Many high-ranking figures of the South Korean military held animosity for so-called "liberation aristocrats" – the ruling class of conservative politicians involved in the Korean independence movement and United States Army Military Government – that they blamed for the stalling of development in South Korea. Military figures noted how South Korea had been intensively developed under the Japanese colonial system and the "economic miracle" occurring in Japan, in marked contrast to Rhee's presidency which saw little significant effort to develop the economy, which remained stagnant, poor and largely agrarian. The lack of development under Rhee provoked a growing nationalistic intellectual reaction which called for a radical restructuring of society and a thorough political and economic reorganization, rejecting the model being pursued by the governing elite.

Park Chung Hee, a Major General in the Republic of Korea Army with decidedly ambiguous political leanings, was heavily influenced by this unfolding intellectual reaction.

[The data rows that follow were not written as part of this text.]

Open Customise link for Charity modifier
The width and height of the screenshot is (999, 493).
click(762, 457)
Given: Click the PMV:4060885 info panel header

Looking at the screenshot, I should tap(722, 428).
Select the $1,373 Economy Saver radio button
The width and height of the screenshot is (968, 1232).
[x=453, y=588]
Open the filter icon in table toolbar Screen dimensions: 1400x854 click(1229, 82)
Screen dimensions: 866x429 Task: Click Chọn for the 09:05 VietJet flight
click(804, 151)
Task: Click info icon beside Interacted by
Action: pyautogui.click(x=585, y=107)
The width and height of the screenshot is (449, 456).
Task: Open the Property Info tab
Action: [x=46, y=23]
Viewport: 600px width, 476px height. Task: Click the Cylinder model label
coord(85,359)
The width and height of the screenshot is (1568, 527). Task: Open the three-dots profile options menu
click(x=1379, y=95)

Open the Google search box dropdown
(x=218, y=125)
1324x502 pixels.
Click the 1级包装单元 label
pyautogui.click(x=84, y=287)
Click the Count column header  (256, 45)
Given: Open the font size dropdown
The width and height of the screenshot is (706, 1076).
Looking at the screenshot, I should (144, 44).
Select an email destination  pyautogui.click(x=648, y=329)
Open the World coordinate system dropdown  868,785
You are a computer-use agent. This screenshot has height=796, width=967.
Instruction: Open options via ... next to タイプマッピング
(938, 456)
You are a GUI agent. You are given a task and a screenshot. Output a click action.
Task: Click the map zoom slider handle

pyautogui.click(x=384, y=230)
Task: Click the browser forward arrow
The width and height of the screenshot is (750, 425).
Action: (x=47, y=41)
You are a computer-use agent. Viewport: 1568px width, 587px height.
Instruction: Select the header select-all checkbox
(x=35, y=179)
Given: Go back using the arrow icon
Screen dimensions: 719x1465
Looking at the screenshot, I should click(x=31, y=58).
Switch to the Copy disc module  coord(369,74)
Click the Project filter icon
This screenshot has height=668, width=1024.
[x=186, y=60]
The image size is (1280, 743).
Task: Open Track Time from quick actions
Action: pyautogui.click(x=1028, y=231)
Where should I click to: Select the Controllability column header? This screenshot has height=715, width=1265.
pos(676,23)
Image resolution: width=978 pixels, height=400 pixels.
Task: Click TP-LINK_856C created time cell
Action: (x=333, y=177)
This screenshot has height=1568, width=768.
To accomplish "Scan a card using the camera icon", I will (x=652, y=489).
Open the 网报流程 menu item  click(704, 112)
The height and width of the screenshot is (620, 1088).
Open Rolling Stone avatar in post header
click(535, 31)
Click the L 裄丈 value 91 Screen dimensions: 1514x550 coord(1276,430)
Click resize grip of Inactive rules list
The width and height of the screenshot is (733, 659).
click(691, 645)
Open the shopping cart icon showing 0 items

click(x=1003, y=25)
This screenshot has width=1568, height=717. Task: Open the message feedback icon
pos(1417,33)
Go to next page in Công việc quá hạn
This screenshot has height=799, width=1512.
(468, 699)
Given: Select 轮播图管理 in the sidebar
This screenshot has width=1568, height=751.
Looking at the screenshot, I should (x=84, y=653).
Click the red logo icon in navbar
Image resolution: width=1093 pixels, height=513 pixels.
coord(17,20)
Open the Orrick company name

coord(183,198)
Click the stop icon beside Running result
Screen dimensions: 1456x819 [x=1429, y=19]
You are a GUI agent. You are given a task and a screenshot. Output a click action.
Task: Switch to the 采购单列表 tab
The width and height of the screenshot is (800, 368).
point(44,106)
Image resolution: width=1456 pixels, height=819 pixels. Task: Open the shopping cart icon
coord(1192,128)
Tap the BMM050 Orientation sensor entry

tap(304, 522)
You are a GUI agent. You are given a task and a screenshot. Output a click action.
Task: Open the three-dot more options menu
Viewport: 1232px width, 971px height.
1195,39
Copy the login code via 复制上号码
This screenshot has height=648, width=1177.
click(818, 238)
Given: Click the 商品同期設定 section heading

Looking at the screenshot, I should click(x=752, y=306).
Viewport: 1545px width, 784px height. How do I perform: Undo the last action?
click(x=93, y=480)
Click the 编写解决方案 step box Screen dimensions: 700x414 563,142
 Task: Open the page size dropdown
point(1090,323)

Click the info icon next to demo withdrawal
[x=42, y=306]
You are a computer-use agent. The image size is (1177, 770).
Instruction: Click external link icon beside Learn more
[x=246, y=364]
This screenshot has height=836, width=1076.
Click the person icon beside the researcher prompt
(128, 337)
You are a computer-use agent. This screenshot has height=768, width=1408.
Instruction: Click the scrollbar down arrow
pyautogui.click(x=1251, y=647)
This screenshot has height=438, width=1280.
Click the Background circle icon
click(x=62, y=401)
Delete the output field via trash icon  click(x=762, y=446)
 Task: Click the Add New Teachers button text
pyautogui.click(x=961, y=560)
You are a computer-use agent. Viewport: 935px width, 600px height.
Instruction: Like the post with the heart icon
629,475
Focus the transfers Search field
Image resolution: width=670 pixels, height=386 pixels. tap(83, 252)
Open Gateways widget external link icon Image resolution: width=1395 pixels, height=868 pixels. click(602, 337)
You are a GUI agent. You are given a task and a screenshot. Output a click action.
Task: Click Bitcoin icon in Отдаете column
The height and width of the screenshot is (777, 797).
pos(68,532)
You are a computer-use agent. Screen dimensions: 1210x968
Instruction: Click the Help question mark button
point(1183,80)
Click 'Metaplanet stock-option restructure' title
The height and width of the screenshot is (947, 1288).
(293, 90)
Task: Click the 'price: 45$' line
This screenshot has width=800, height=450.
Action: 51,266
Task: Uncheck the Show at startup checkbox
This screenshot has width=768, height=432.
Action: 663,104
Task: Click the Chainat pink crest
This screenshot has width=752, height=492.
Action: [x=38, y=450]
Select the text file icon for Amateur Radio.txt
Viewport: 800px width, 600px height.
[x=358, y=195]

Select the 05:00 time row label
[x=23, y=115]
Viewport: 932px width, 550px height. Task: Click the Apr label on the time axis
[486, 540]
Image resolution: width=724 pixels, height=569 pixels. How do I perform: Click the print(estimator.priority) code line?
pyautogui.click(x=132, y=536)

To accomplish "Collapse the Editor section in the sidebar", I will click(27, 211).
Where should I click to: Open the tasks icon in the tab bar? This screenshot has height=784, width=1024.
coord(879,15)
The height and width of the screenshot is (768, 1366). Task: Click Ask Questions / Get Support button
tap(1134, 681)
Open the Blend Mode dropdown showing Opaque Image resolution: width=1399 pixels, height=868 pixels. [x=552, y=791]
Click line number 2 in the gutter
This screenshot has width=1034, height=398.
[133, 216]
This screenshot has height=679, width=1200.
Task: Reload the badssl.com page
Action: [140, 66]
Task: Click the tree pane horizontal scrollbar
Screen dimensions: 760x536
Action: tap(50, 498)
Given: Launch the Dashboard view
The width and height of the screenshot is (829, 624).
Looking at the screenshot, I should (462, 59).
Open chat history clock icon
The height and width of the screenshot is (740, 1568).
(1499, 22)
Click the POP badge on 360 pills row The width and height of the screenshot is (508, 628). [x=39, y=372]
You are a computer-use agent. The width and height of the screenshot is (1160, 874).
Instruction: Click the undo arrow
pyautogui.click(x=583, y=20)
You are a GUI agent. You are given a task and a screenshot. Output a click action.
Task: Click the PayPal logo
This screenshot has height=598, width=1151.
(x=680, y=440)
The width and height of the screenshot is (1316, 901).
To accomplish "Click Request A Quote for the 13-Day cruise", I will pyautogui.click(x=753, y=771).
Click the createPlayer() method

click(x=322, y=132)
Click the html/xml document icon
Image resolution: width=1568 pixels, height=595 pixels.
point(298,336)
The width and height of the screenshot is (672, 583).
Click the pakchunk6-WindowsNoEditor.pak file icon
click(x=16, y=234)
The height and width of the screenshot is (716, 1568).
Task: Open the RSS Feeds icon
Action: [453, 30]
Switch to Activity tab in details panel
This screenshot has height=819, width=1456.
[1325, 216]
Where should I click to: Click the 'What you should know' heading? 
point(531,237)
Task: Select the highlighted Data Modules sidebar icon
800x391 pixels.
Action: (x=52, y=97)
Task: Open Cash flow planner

Park became the leader of a reformist and discontented faction within the military that plotted a coup d'etat against the civilian government of the Second Republic on 12 May 1961. The plot was aborted after being leaked, however, the military attempted another coup four days later on 16 May which was successful, dissolving the Second Republic. They proceeded to broadcast a proclamation outlining the policy objectives of the coup, including anti-communism, strengthening of ties with the United States, the elimination of political corruption, the construction of an autonomous national economy which during that time was heavily depended on aid from the United States, Korean reunification, and the removal of the present generation of politicians. Park and his supporters subsequently established the Military Revolutionary Committee as a military junta government, later renamed the Supreme Council for National Reconstruction. Park became the de facto dictator of South Korea as the Chairman of the council, while Yun Bo-seon remained president as a figurehead.